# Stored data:

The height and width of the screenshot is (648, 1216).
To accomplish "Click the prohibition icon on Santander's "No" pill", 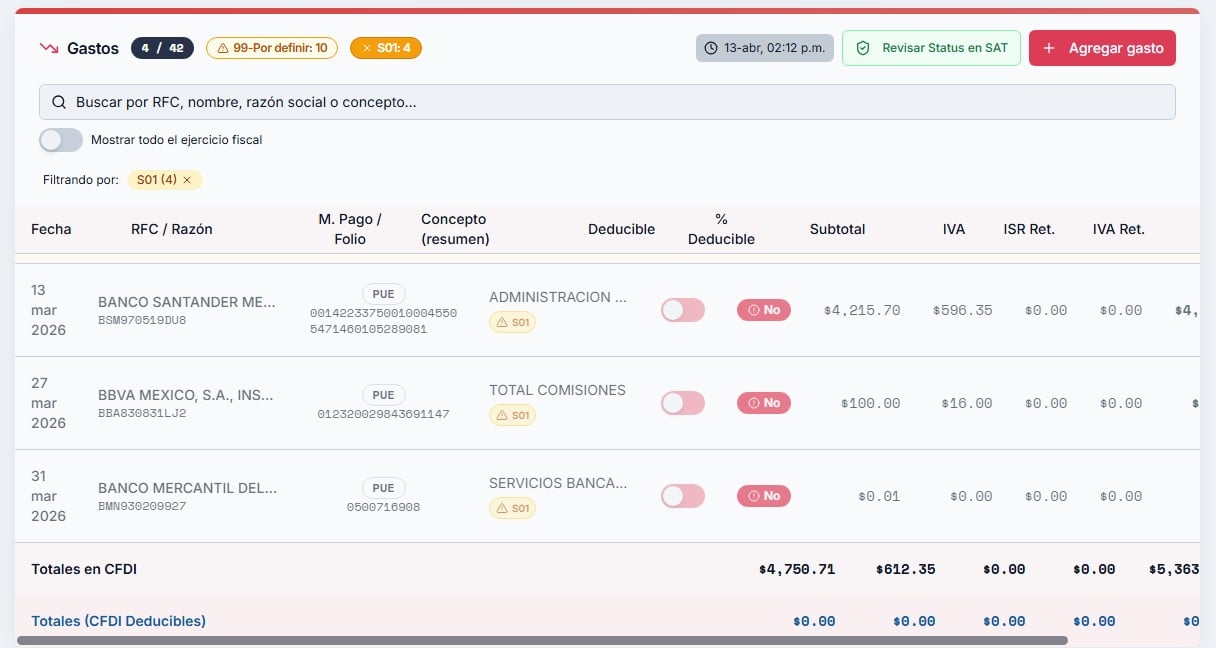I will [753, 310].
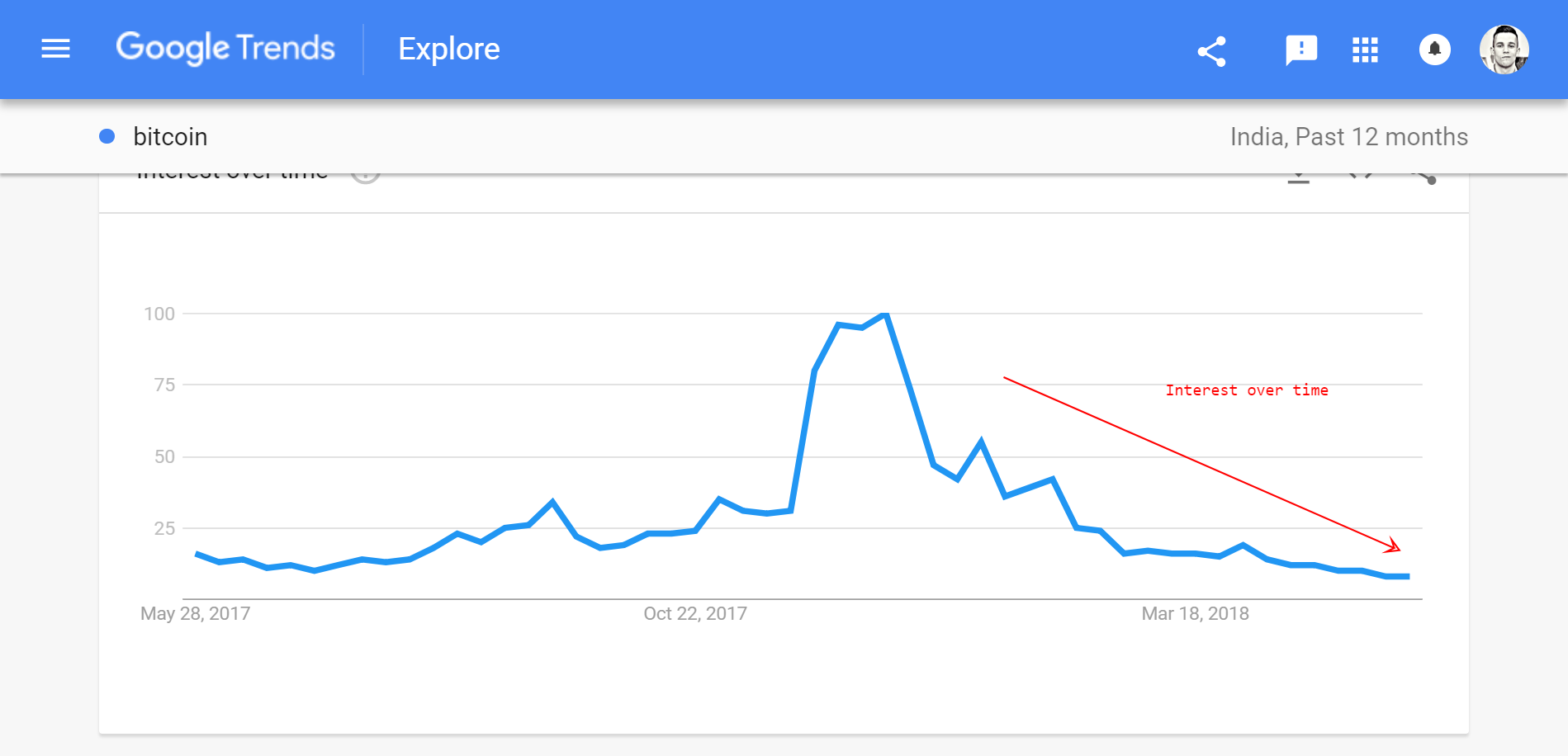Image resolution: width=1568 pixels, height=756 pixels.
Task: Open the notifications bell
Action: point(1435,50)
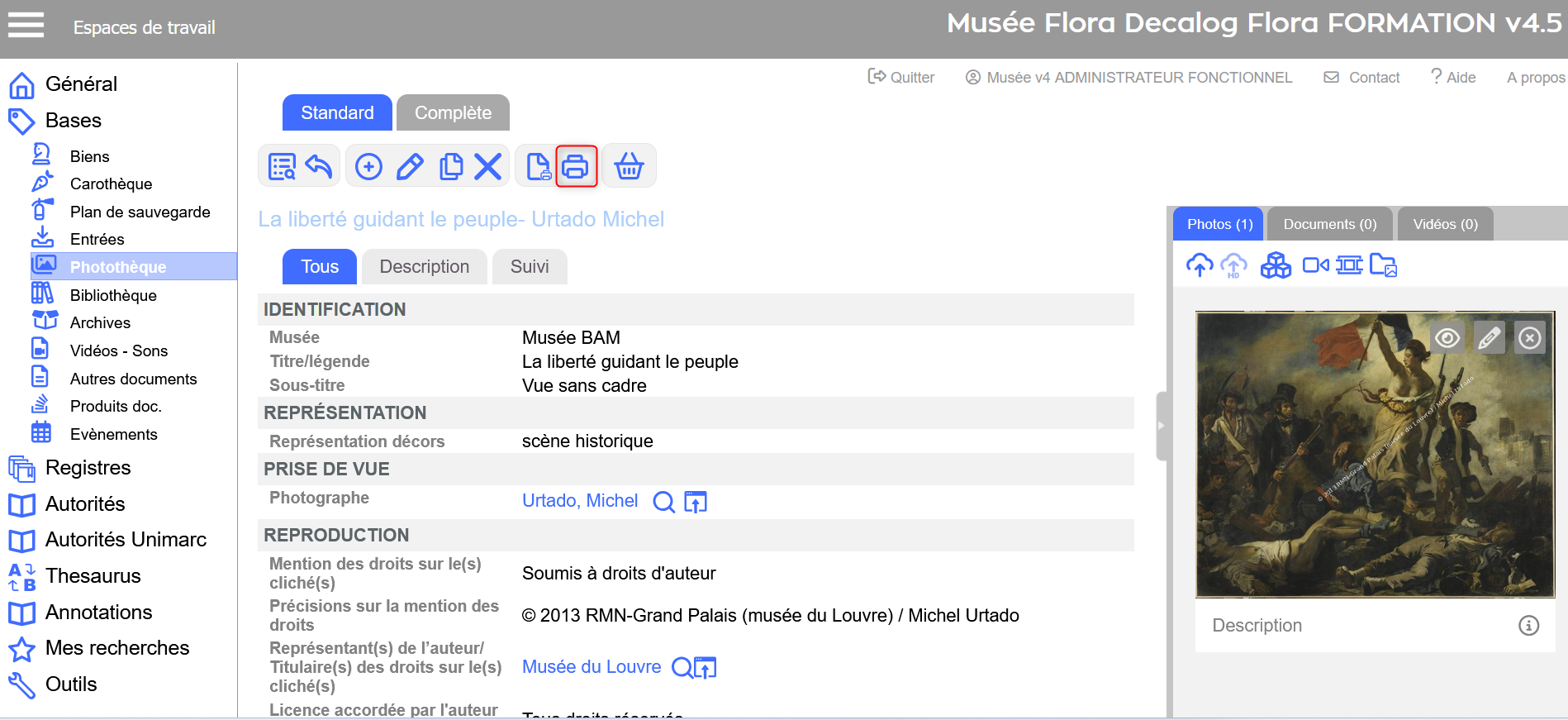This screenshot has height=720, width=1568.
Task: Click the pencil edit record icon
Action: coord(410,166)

--

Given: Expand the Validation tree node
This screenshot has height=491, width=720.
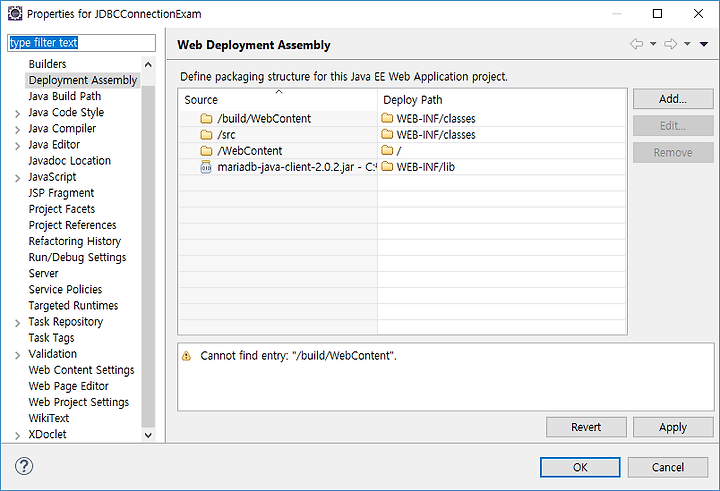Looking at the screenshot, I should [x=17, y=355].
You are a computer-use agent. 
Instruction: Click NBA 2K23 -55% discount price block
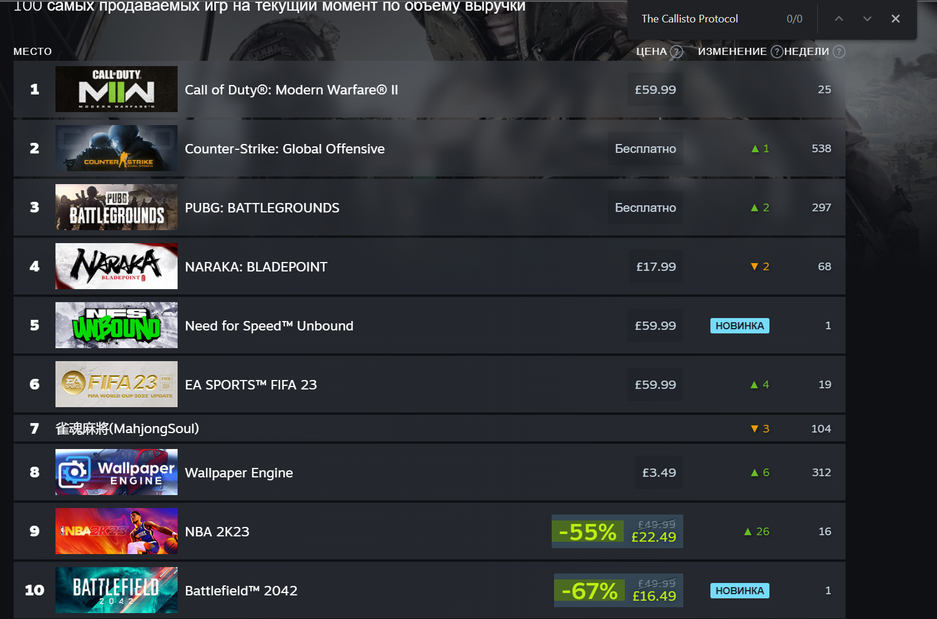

# Exercise objective:
Starting at the line above that contains "You are a computer-use agent.", write out each line exactly until the line that contains "Instruction: Click NBA" has been written, and stop there.

# Reply:
You are a computer-use agent. 
Instruction: Click NBA 2K23 -55% discount price block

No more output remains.